Netflix No More?

Netflix No More?

Ryan Bruce, Contributor

Coming in March, Netflix will attempt to end password sharing in the US. Subscribers who have more than one household using an account would have to pay an extra $3 per extra household. Netflix plans on using the IP addresses of peoples’ devices to see if two people using the same account are living together or not. If a device is not using the primary account owner’s household  internet connection, Netflix will require periodic device verification.

Netflix has already rolled this feature out in Latin America, to a generally confused and upset response. At first, when users watched Netflix on a device outside their home, they would be prompted to buy a new ‘home’ to add to their plan, but this feature was soon discontinued. Many people started canceling their subscriptions in response to this new policy.

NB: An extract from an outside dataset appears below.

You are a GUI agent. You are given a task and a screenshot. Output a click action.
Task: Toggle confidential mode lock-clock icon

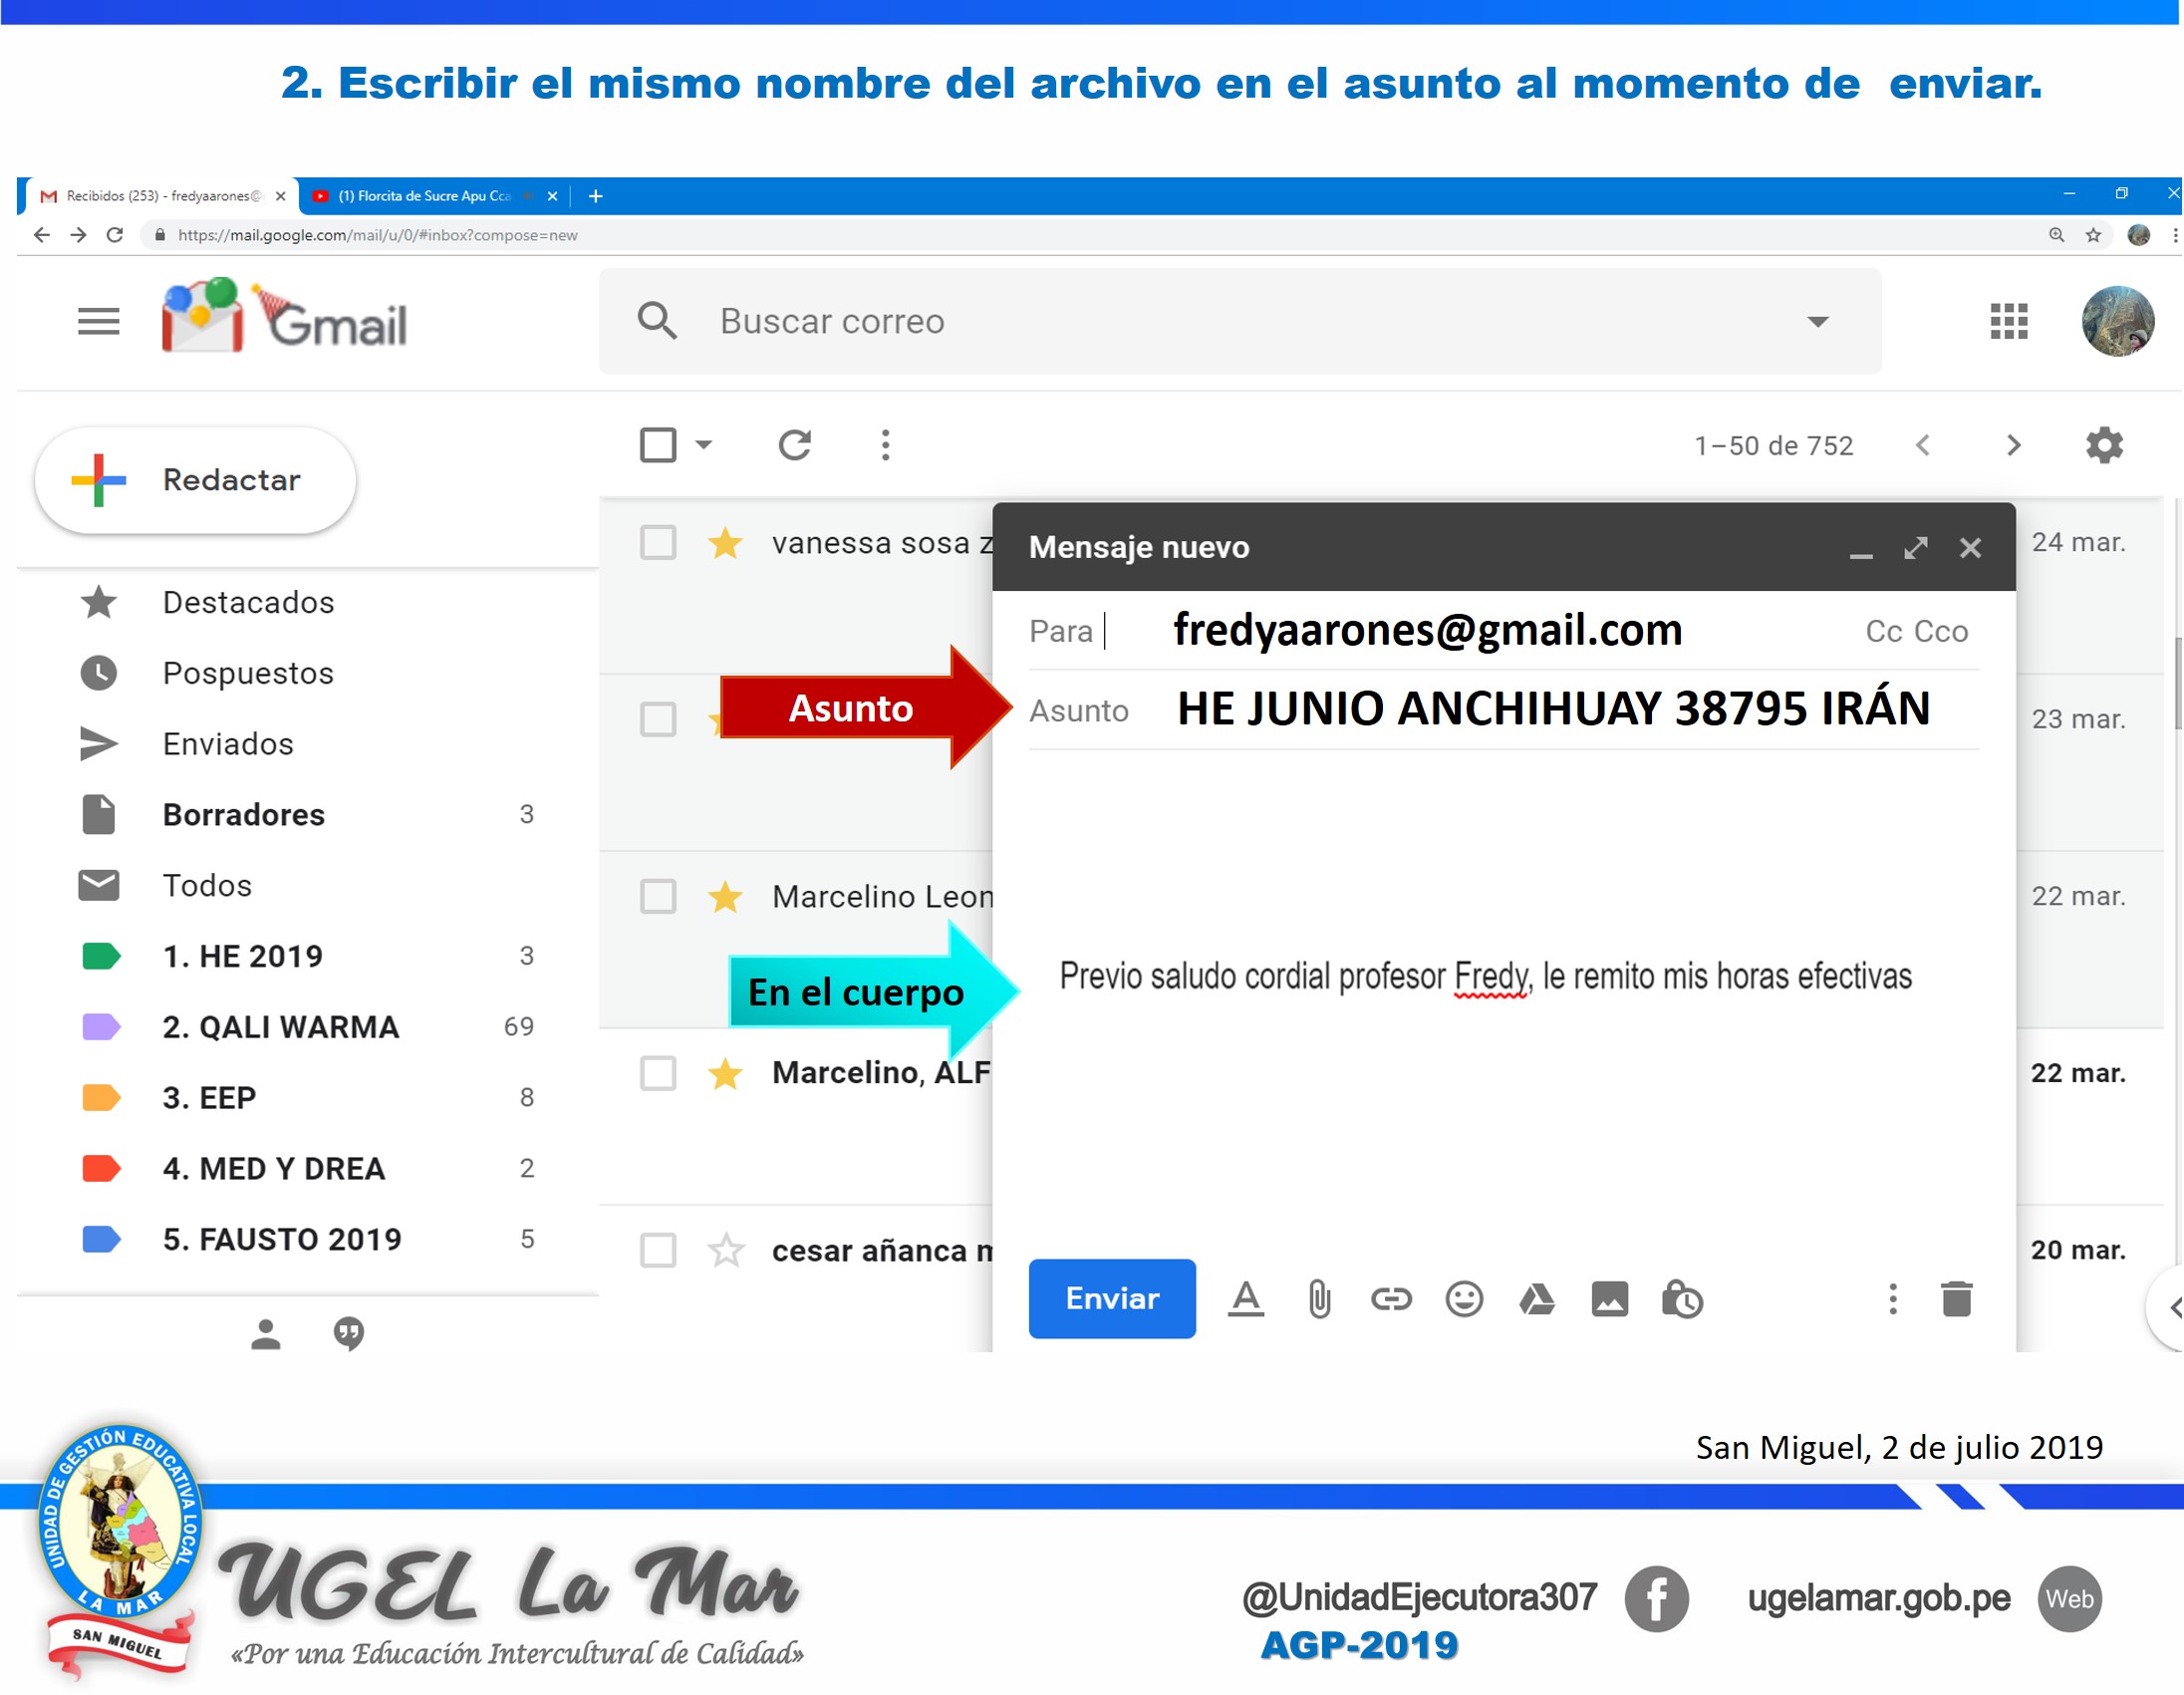(x=1683, y=1299)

But even if Netflix could confirm with 100% certainty that more than one household was using an account, what could they do to make sure you pay the extra fee? According to Netflix, “When a device outside of your household signs into an account or is used persistently, we may ask you to verify a device before it can be used to watch Netflix or switch your Netflix household…. Netflix will not automatically charge you if you share your account with someone who doesn’t live with you.” Netflix verifies a device through the usual process, sending a link to the phone number or email of the primary account owner which opens to a verification code. The code needs to be entered into the device within 15 minutes, or it will expire and a new code will need to be sent. While this may be more effective at preventing hackers from using your account, if you’re sharing a password with someone willingly, it would only take a quick text to let them keep using the account. If the account owner denies that they’re violating the terms of service, and Netflix can’t prove that they are, Netflix can either force them to cancel their subscription or allow them to continue sharing passwords. 

At Bob Jones, students have mixed opinions about Netflix’s policy change, albeit mostly negative opinions. In a poll about this topic, the individual response section was mostly full of complaints, with a sparse few saying that it could be a good business decision. 46.4% of students stated that they shared a Netflix password, and 35.7% said they shared a password for another streaming service. For some, this decision was the last straw in a long series of questionable business practices. Netflix has a history of canceling successful shows after only one or two seasons, and their subscription price goes up 

If more people unwilling to pay for Netflix have their access to it taken away, they will probably either just stop watching their shows or turn to illegal streaming, which is becoming easier and easier to access every day. Taking people sharing passwords off of their accounts won’t lead to more people making new accounts, it will lead to fewer people watching Netflix.